WASHINGTON, Jan. 18 (Xinhua) -- The United States said on Friday that it will not negotiate with terrorists taking foreign hostages in an Algerian gas field.
State Department spokeswoman Victoria Nuland ruled out the possibility in response to the militants' demand for release of Pakistani doctor Aafia Siddiqui and Omar Abdel-Rahman, an Egyptian cleric known as "the blind sheikh", who were convicted in the United States on terrorism charges.
"The United States does not negotiate with terrorists," Nuland told reporters at a regular news briefing.
She said the hostage situation "remains extremely fluid" on the ground, and Washington was continuing its work with the Algerian government and other countries involved for a solution.
Secretary of State Hillary Clinton spoke to Algerian Prime Minister Abdelmalek Sellal on Friday for a straight third day to " get his perspective about exactly what's happening on the ground, how the operation is unfolding," Nuland said.
"She obviously expressed our concern for our citizens," she noted. "As we have throughout this, we urged that we minimize loss of civilian life here."
The top American envoy spoke as well of efforts to "strengthen Algeria's capacity against terror," Nuland said, adding "She made clear that even after this incident is over, we want to continue to deepen and strengthen that relationship."

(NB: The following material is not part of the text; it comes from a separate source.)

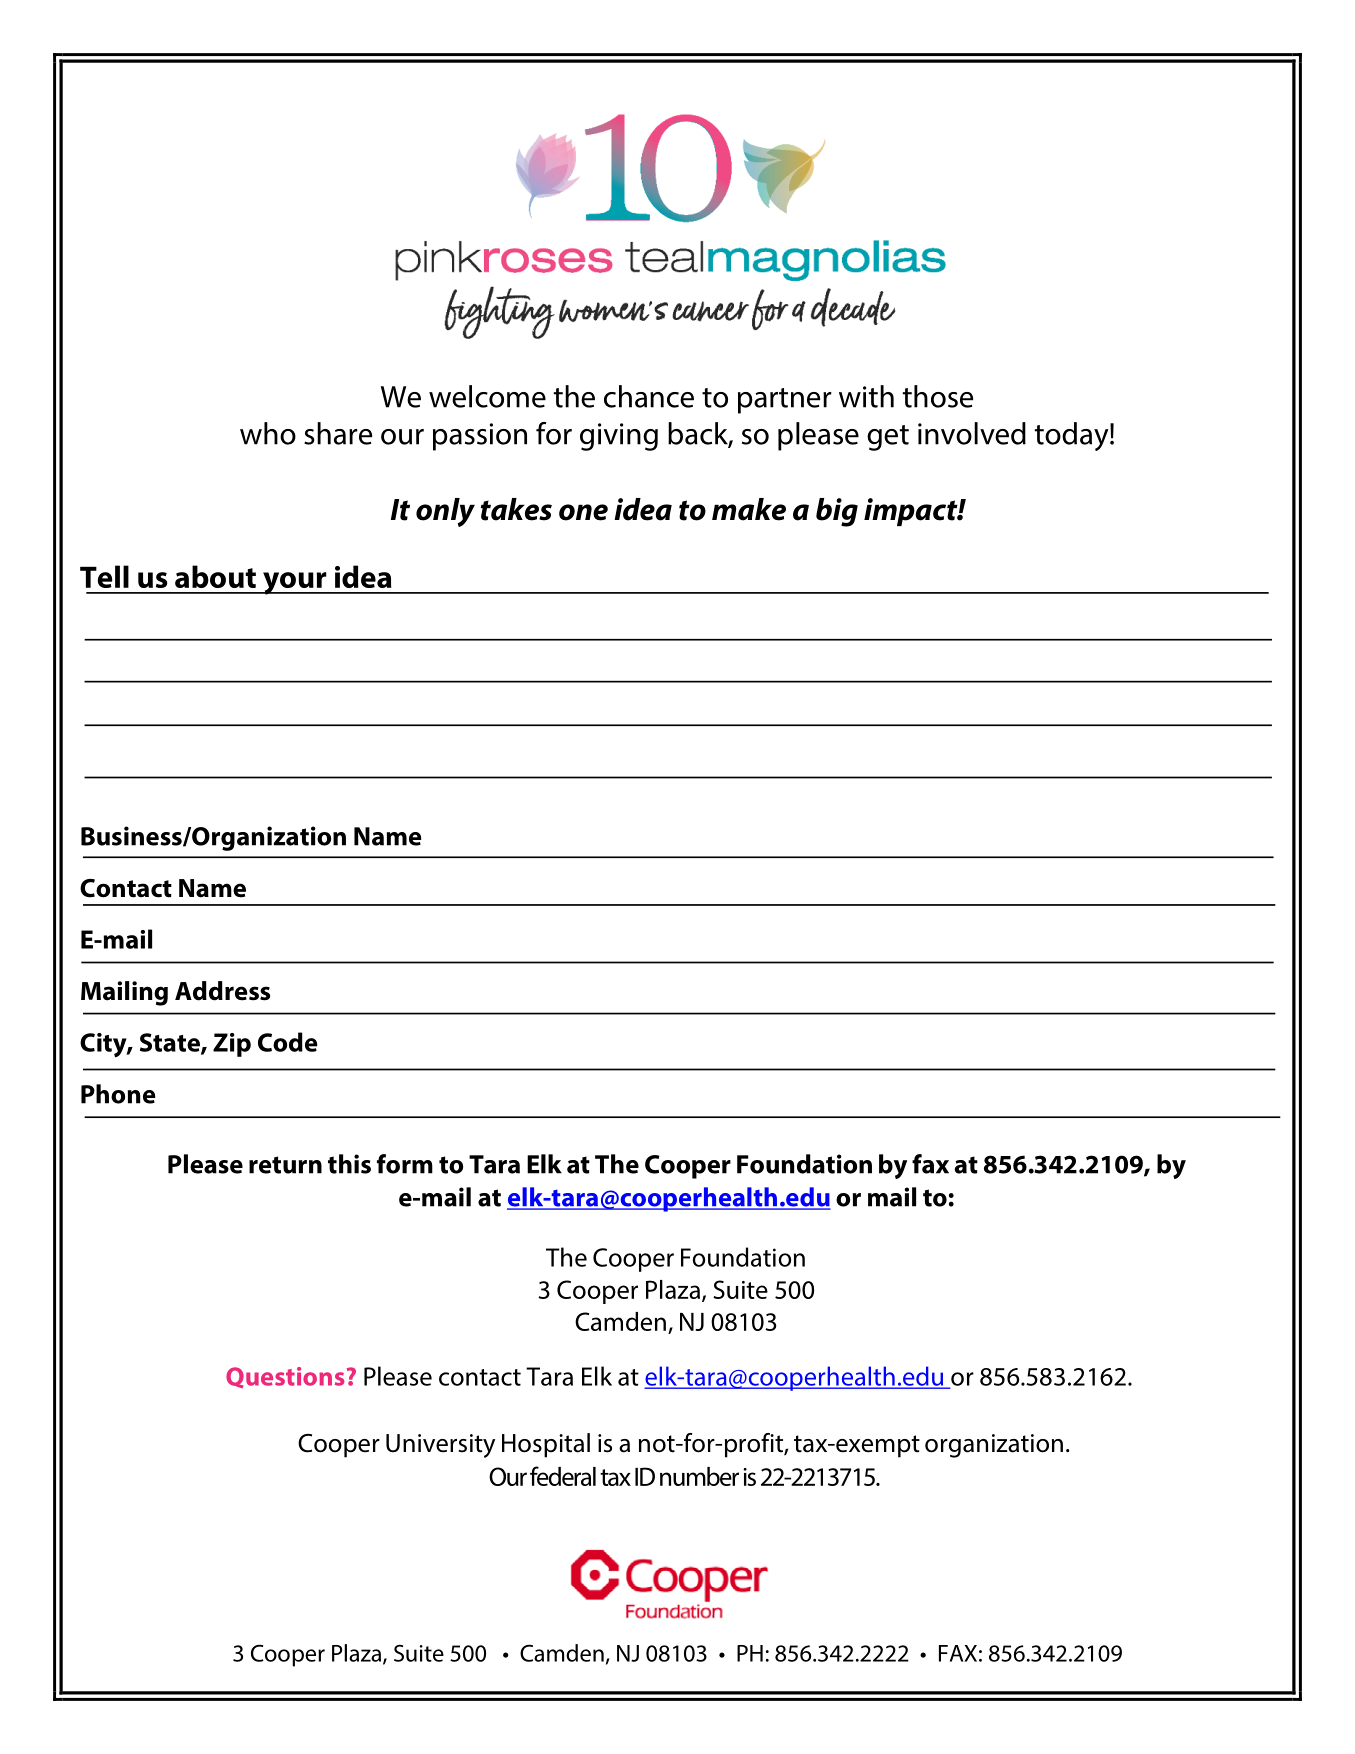 Image resolution: width=1355 pixels, height=1754 pixels. Describe the element at coordinates (888, 438) in the screenshot. I see `get` at that location.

"But given that this is an ongoing hostage situation, I am still not going to be in a position to get into any details here with regard to the status of Americans or any other hostages out of concern for the safety and security of all of them and the hope that we can minimize the loss of innocent life here," she said.
The Algerian military launched an air and ground assault on Thursday in an attempt to rescue hostages taken a day earlier at the oil facility near In Amenas by al-Qaida-affiliated militants to avenge Algeria's support for French involvement in conflict in neighboring Mali.
More than 670 hostages, including 573 Algerians and about 100 foreigners, were freed in the raid, but an unspecified number of people were killed as well, Algeria's APS news agency said.
The operation has drawn criticism from countries like Japan and Britain who said they were not consulted before the action.